Casgevy has been approved in the US and received conditional marketing authorization in the EU. The one-time and potentially curative autologous treatment incorporates ex vivo editing of the BCL11A gene in patients' CD34-positive hematopoietic stem and progenitor cells with CRISPR-Cas9, so that the edited genes increase production of fetal hemoglobin to facilitate oxygen delivery and offset a deficiency of adult hemoglobin that causes sickle cell and transfusion-dependent beta thalassemia.

NICE acknowledged that there are few treatments available to address symptoms of sickle cell, and treatments that are available can have significant side effects.
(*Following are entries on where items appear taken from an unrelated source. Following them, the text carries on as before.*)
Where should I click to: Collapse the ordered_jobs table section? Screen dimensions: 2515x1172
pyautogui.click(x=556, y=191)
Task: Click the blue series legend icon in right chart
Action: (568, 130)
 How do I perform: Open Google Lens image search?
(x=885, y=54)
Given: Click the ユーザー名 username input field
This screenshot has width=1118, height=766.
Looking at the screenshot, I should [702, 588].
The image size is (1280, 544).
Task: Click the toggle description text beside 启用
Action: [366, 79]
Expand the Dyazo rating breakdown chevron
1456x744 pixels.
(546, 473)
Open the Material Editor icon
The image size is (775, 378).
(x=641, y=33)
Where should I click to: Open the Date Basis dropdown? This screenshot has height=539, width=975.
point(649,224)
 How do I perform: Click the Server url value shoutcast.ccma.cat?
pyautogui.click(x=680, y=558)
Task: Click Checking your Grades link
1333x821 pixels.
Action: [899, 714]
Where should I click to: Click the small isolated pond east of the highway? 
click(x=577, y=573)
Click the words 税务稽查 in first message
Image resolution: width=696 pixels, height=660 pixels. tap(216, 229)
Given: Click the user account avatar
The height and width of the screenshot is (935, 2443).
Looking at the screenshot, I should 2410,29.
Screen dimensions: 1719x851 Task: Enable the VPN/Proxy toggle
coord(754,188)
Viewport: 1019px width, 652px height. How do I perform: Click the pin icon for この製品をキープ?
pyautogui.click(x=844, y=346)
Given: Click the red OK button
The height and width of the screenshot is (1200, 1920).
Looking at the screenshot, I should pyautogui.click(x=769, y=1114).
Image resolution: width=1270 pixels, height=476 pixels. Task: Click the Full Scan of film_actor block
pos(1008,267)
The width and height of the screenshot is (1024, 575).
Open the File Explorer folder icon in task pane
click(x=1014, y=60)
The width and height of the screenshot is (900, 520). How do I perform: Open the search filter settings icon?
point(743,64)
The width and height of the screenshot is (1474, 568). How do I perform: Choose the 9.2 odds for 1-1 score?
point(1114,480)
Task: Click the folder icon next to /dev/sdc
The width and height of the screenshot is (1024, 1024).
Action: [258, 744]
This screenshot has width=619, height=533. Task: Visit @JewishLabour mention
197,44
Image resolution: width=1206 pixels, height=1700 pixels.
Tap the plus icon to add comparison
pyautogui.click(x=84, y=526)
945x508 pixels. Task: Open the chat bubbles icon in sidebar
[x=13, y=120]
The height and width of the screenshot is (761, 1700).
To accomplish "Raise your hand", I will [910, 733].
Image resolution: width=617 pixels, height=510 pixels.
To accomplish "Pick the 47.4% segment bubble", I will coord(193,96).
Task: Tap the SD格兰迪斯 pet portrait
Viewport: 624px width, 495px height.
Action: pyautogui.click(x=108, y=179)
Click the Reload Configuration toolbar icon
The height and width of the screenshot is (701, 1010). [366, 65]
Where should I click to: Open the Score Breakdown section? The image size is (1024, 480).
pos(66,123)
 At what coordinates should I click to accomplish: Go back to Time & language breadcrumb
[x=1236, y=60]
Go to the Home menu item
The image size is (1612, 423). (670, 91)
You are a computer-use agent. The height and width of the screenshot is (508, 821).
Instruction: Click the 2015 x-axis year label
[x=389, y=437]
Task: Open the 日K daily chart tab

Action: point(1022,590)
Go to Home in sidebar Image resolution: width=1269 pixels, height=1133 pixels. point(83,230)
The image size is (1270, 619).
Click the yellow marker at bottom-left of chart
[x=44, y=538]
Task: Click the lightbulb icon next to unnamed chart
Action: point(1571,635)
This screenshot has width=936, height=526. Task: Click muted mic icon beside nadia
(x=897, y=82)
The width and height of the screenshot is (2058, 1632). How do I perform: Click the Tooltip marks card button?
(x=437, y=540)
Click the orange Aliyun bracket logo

If recommended, Casgevy would be available to patients for whom a stem cell transplant may be a suitable treatment option, but for whom no matched donor is identified.

"The appraisal committee considered that exa-cel could represent a potential cure for some people with SCD, freeing people from the burden of [vaso-occlusive crises] as well as addressing NICE's aim of reducing health inequalities associated with the condition," Knight said. "As such, and acknowledging the limitations with the evidence, NICE is willing to accept higher than the usual maximum for assessing cost-effectiveness."

In the US, Vertex has priced Casgevy at $2.2 million — slightly exceeding the $1.35 million to $2.05 million range the Institute for Clinical and Economic Review, a nonprofit that conducts independent value assessments of healthcare interventions, had suggested would be cost-effective.